::: Given records :::

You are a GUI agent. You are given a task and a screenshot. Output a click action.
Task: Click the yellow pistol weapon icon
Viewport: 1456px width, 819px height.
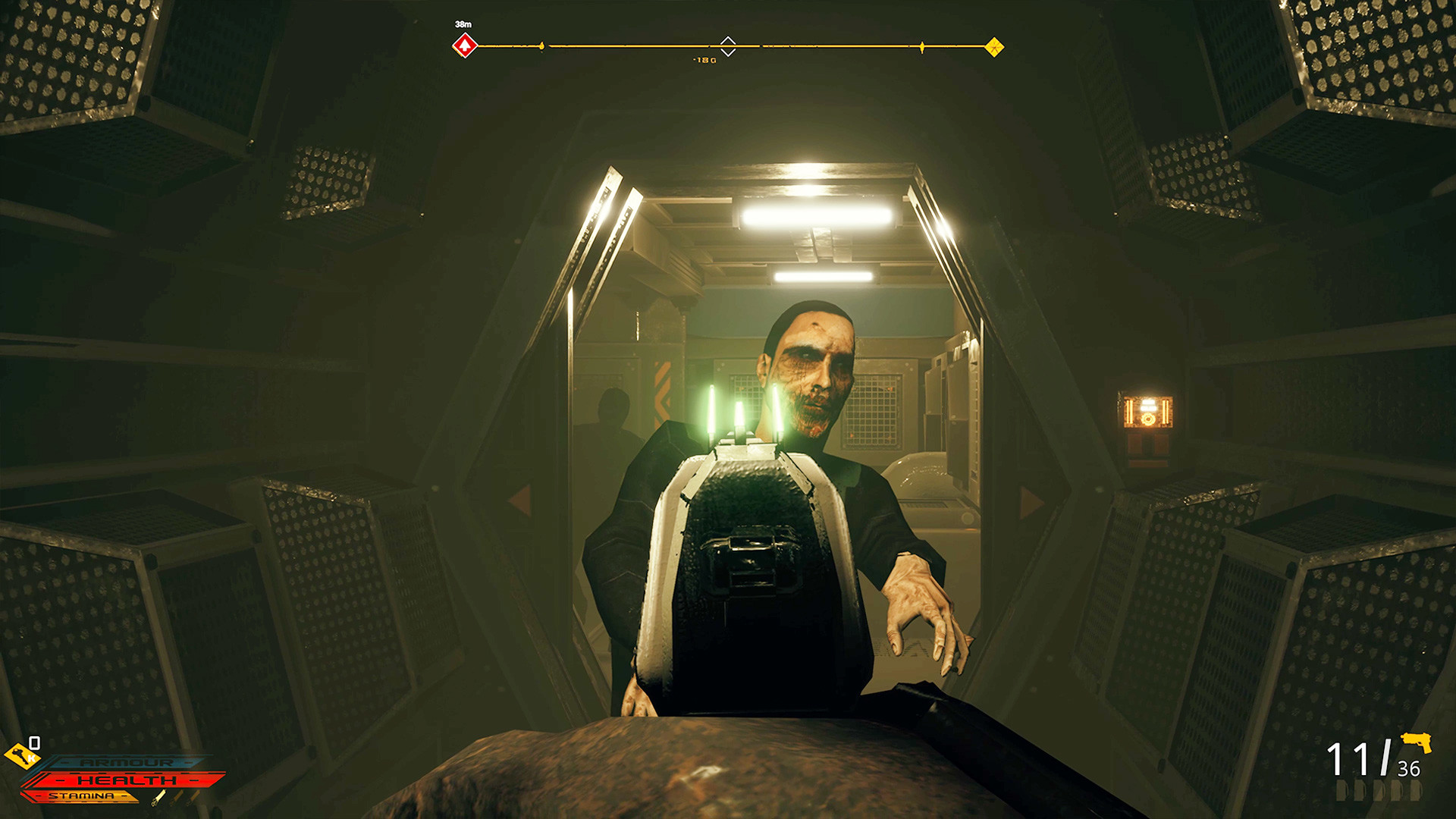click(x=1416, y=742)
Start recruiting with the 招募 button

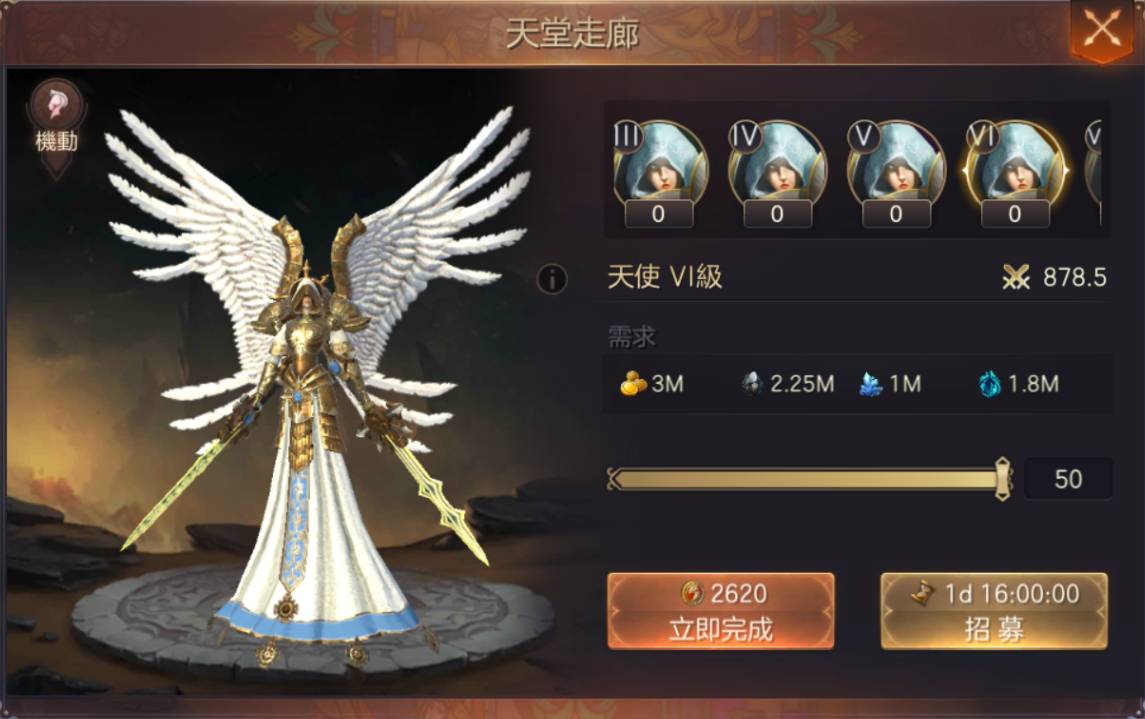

:::

### Written exercise
Rewrite every line of the records above in full, requests included, scaling each coordinate in the answers by 0.35 and rounding to the nearest whole number, with halves rounded up. Leave the numbers in the requests unchanged, and omit the pictures from your answer.

### Result
You are a GUI agent. You are given a task and a screenshot. Output a click action.
Task: Click the yellow pistol weapon icon
Viewport: 1456px width, 819px height.
click(x=496, y=260)
Start recruiting with the 招募 button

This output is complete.